Benchmark methodology

How ChessBench evaluates model-built engines

Each model is evaluated as an autonomous coding agent. It receives the same chess-engine objective, the same tool interface, and the same turn budget, then its compiled engine is tested through actual games.

System prompt

Build the strongest chess engine you can.

The prompt requires a C++ UCI engine that compiles with `make`, handles standard UCI commands, supports timer-based play, and iterates by writing code, compiling, and fixing errors before the tool-call budget expires.
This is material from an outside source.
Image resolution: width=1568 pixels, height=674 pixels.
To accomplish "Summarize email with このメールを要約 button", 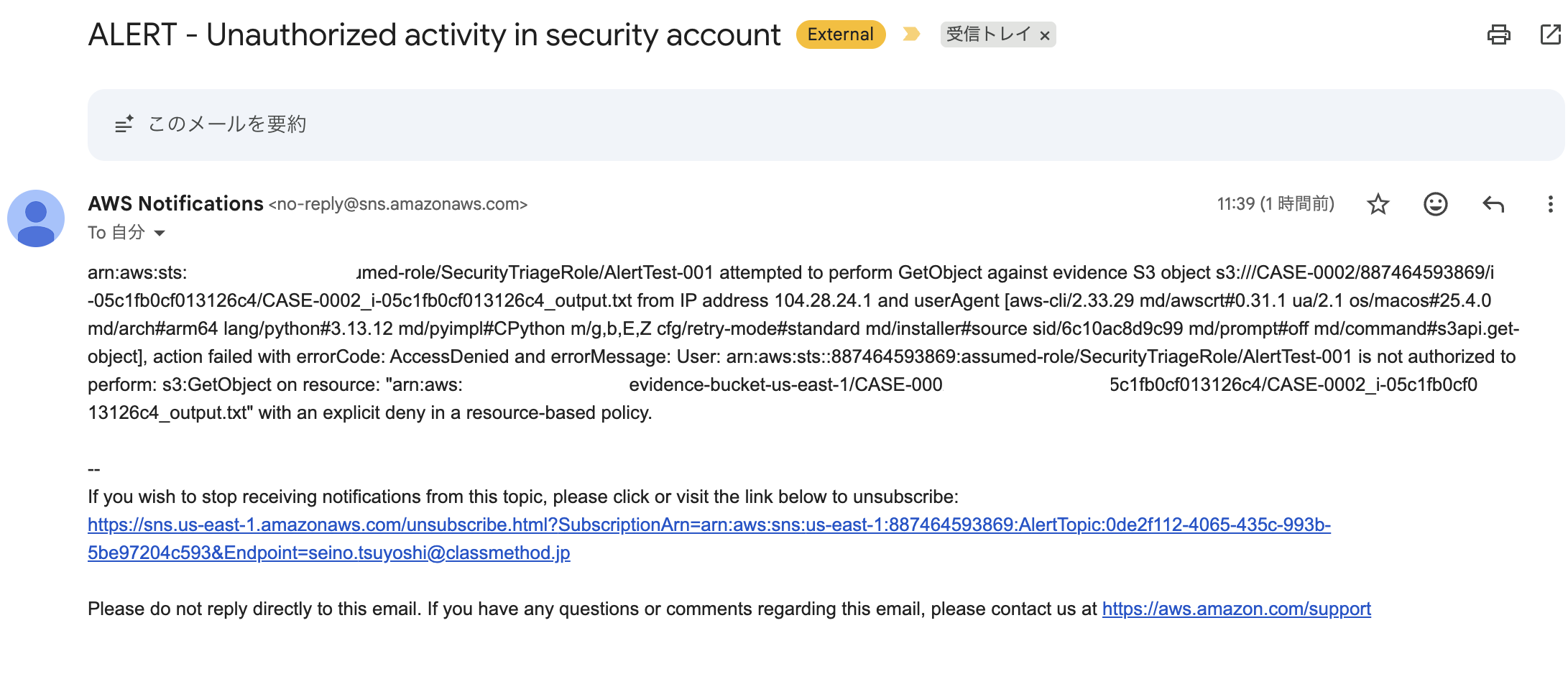I will 211,124.
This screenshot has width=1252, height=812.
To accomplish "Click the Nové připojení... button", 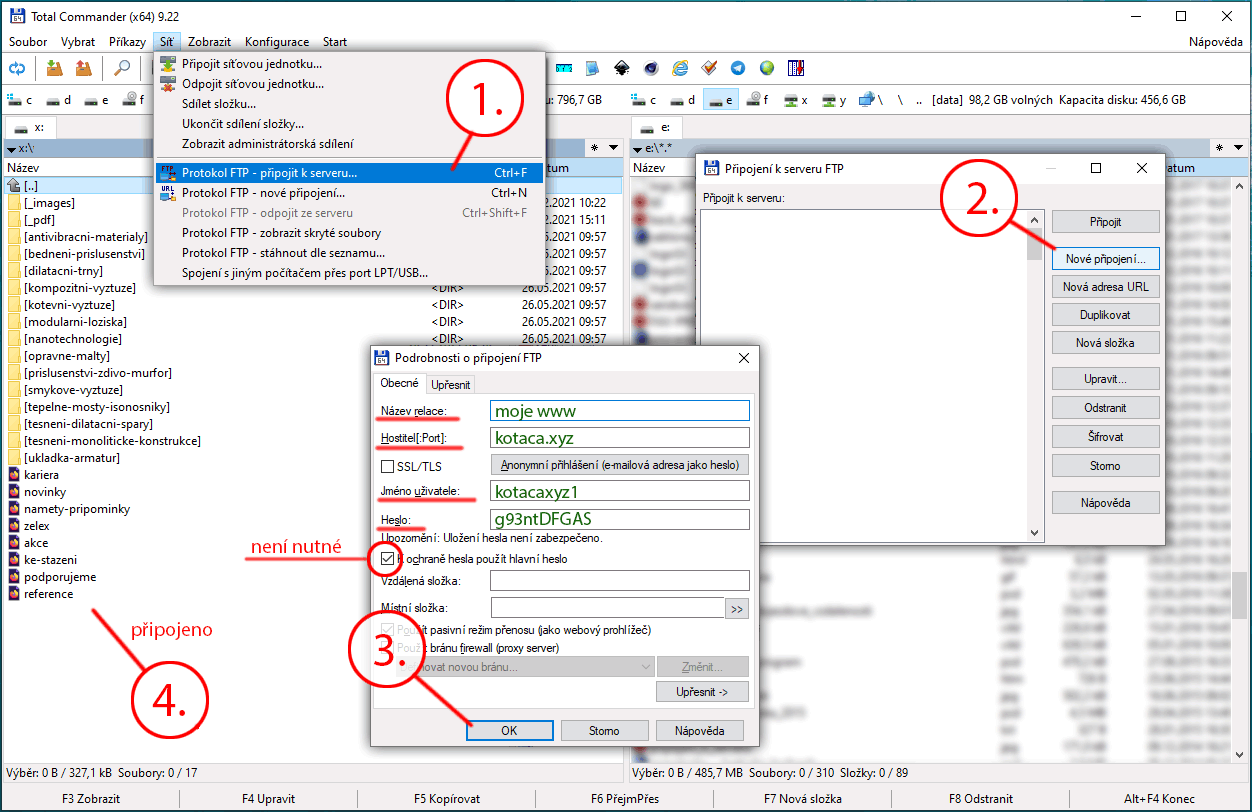I will click(1105, 258).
Build the strongest chess engine you can.

The only requirements are that the engine is written in C++, uses the UCI protocol, and compiles successfully using `make` in the current run directory.

Use the provided tools to read and write files and compile code. Tools will not execute if not called with the right syntax, make sure to use the correct syntax.

Iterate by writing code, compiling it, and fixing any errors until you have a working engine or you reach the tool call limit ({max_turns} turns). Make sure your code compiles before you lose access to tools.

Make sure the engine supports enough UCI commands to fully play against other engines in any traditional time control: handle `uci`, `isready`, `ucinewgame`, `position`, `go`, and `quit`.

Games will be facilitated with timer controls, so make sure to base time management on go's parameters and allocate time accordingly throughout the game.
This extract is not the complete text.